Stel dat u met een echtscheiding te maken krijgt en u heeft een koopwoning met daarop een hypothecaire geldlening. Eén van u beiden vertrekt uit de echtelijke woning. Hoe zit het dan met de hypotheekrenteaftrek? En tot wanneer blijft u dan fiscale partners? Over deze onderwerpen gaat het in dit blog.

Volgens art. 1.2. Wet Inkomstenbelasting (hierna: IB) 2001 bent u fiscaal partner als u met uw partner staat ingeschreven op hetzelfde adres én u gezamenlijk eigenaar bent van de woning, die u beiden als hoofdverblijfplaats gebruikt. Als dit het geval is dan heeft u belastbaar inkomen uit uw eigen woning, te weten het eigenwoningforfait (middels bijtelling), te verminderen met de aftrekbare kosten, waaronder de betaalde hypotheekrente. Per saldo leidt dit vaak tot een aftrekpost in box 1 van uw IB-aangifte (art. 3.111 lid 1 Wet IB 2001).

Hypotheekrenteaftrek
Wanneer bij een echtscheiding één van de partners uit de echtelijke woning vertrekt heeft deze partner dus niet meer zijn hoofdverblijf in de echtelijke woning en is daarmee niet langer voldaan aan de eisen van art. 1.2. en 3.111 lid 1 Wet IB 2001 voor fiscaal partnerschap. Dit betekent dat, zonder nadere regels, het recht op hypotheekrenteaftrek voor de vertrekkende partner zou vervallen en het aandeel van de woning van die partner verhuist van box 1 naar box 3.

De wetgever heeft in dit probleem voorzien en voor enkele situaties een overgangsregeling ontworpen. Dit heeft tot gevolg dat de vertrekkende partner, ondanks dat hij/zij de woning heeft verlaten, toch enige tijd recht heeft op hypotheekrenteaftrek, uiteraard mits hij/zij ook rente betaalt. De regeling geldt bij de volgende twee situaties:

  1. Wanneer één van beide partners in de woning blijft wonen en de andere de woning verlaat mag de vertrekkende partner de woning die hij/zij heeft verlaten toch nog maximaal twee jaar als eigen woning aanmerken (art. 3.111 lid 4 Wet IB 2001). Dit mag alleen als hij medeschuldenaar is voor de hypothecaire geldlening en de hypotheeklasten ook daadwerkelijk betaalt (art. 3.121 Wet IB 2001).
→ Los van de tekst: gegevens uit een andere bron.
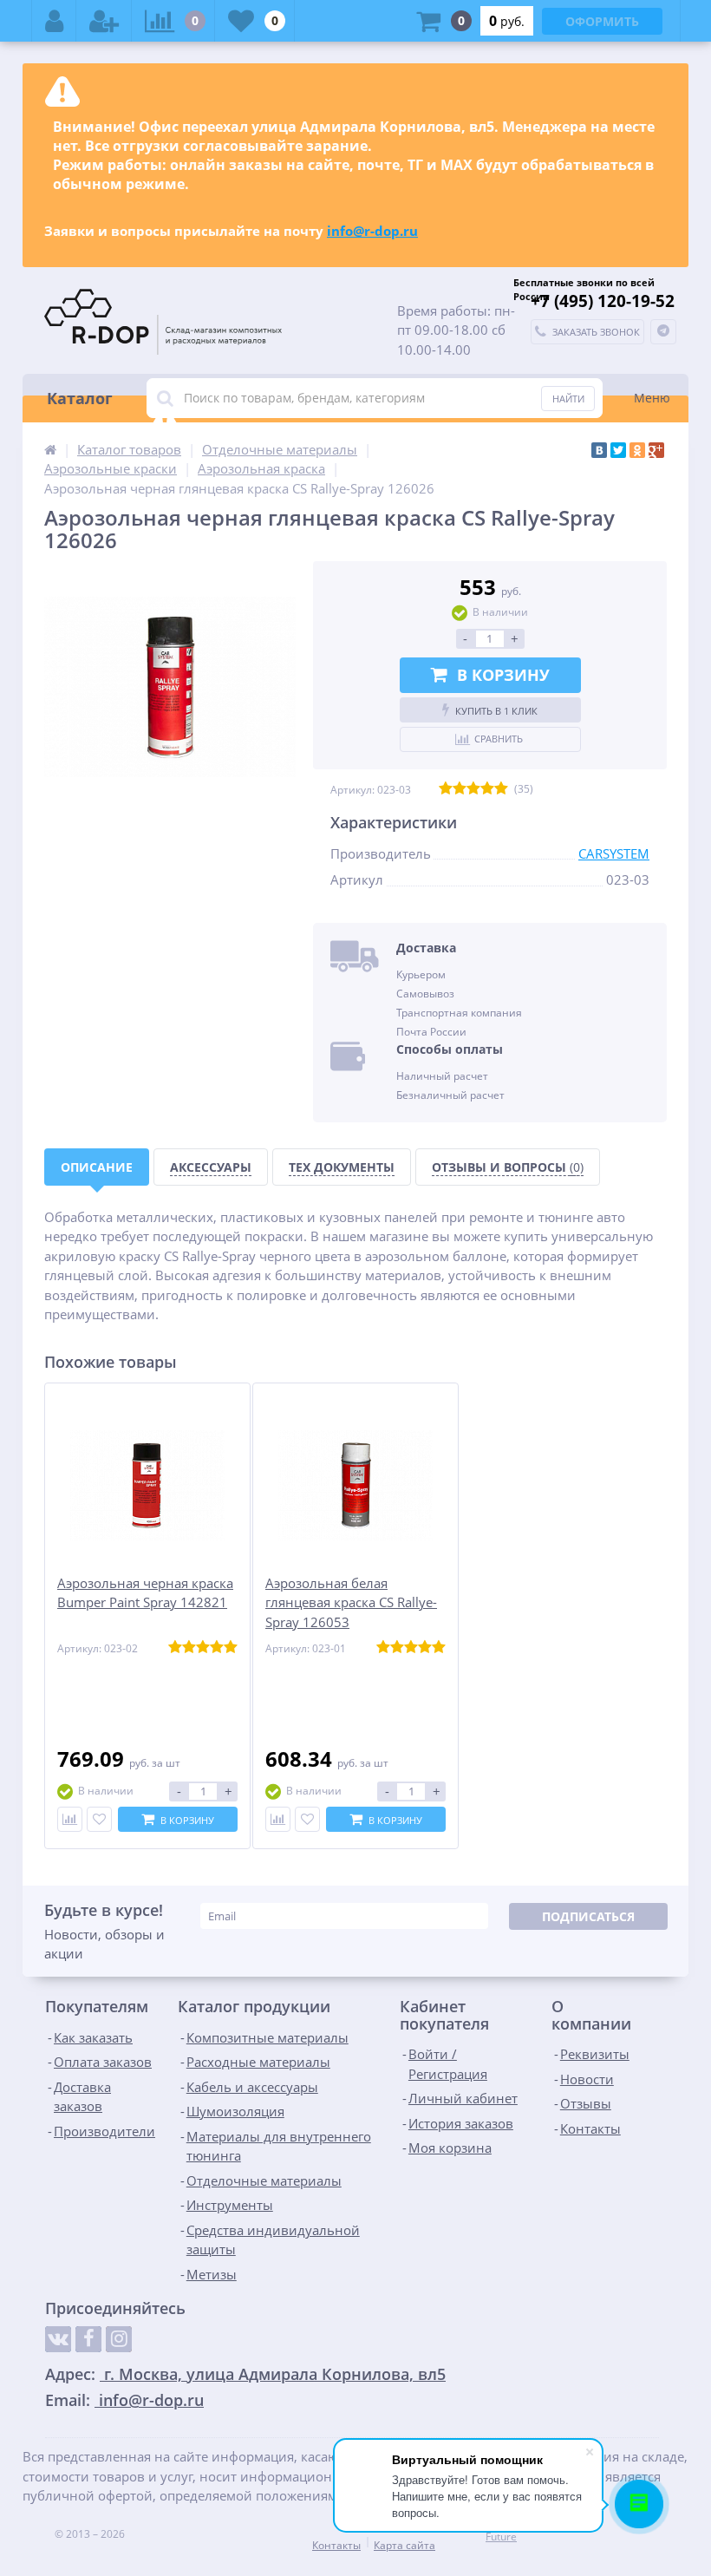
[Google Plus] (656, 450)
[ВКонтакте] (599, 450)
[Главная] (50, 449)
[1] (446, 789)
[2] (459, 789)
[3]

  2. Wanneer beide partners besluiten de woning te verlaten en de woning daarmee dus leeg komt te staan, in afwachting van verkoop, dan mag de woning vanaf het jaar van vertrek van beide partners en de drie daaropvolgende jaren in de IB-aangifte als eigen woning beschouwt. De vertrokken partners mogen hun deel van de hypotheekrente blijven aftrekken. De bijtelling van het eigenwoningforfait blijft daarentegen achterwege (art. 3.111 lid 2 en 4 Wet IB 2011).

Fiscaal partnerschap
Zoals we al zagen verbindt de wetgever het fiscaal partnerschap met het ingeschreven staan op hetzelfde adres (art. 1.2. Wet IB 2001). De wetgever heeft echter hierbij een onderscheid gemaakt tussen gehuwden/geregistreerde partners en samenlevers.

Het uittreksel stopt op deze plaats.